In analyzing the retirement savings strategies of Larry and Beth, it becomes evident how the timing of contributions and the power of compound interest significantly influence the accumulation of retirement funds. Beth's early start at age 20 allowed her savings to benefit from over a decade of compound growth before she paused her contributions. Although her contributions ceased at age 32, the investments’ growth continued through compound interest until she turned 65, resulting in substantial growth over time. Conversely, Larry began contributing later at age 32, and despite consistent annual contributions of $6,000 until age 65, he missed out on the initial years of compounding benefits that Beth enjoyed. His investments lacked the same prolonged period to grow exponentially. The chart created illustrates that Beth's early contributions resulted in a larger final amount in her IRA, emphasizing that early investing capitalizes on the time value of money. This comparison underscores the critical importance of starting to save early, as it allows the power of compound interest to amplify savings over decades. Therefore, Beth's early start and consistent contributions, combined with the effects of compounding, allowed her to accumulate a significantly larger retirement nest egg, demonstrating the vital role of timing in wealth accumulation.

References

  • Friedman, B., & Brown, K. (2020). Principles of Investment Management. Financial Times Publishing.

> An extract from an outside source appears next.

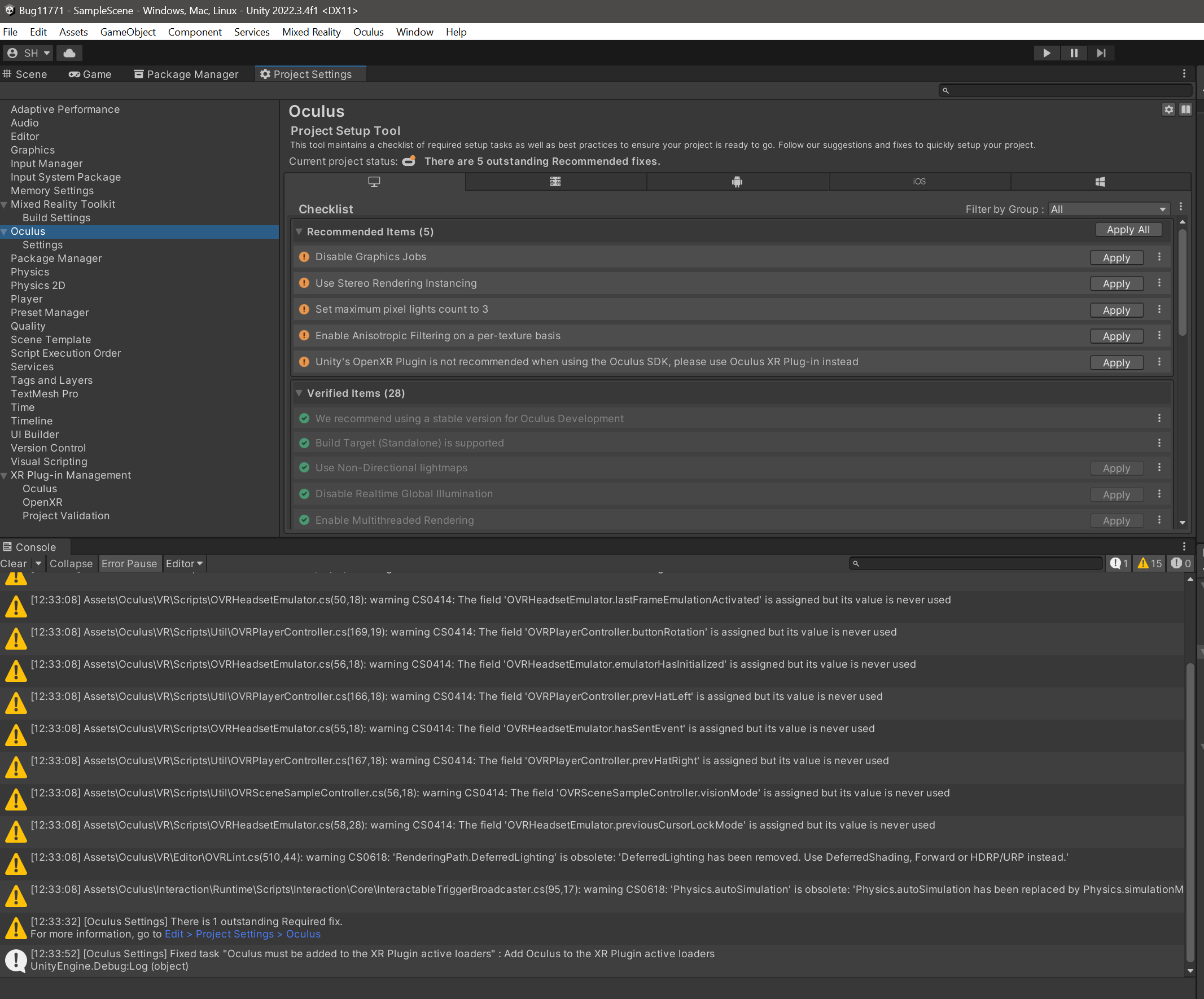Click the Apply All button
This screenshot has width=1204, height=999.
(1128, 229)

  • Investopedia. (2021). Compound Interest. https://www.investopedia.com/terms/c/compoundinterest.asp
  • Schwab, C. (2019). The Power of Starting Early. Charles Schwab & Co., Inc.
  • Miller, M., & Lee, R. (2018). Retirement Planning Strategies. Journal of Financial Planning, 31(4), 245-253.
  • Federal Reserve. (2022). Economic Data on Savings and Investments. https://www.federalreserve.gov/data.htm
  • Bank of America Merrill Lynch. (2020). The Effects of Compound Growth on Retirement Savings. Merrill Edge Perspectives.
  • Clark, J., & Green, P. (2017). Personal Finance and Wealth Building. Academic Press.
  • U.S. Department of Labor. (2021). Retirement Plans and Strategies. Employee Benefits Security Administration.
  • Johnson, T., & Wang, S. (2019). The Impact of Early Investment Contributions. Journal of Financial Economics, 132(3), 599-610.
  • U.S. Congress Joint Committee on Taxation. (2020). The Role of Tax-Advantaged Retirement Accounts. JCX-20-20.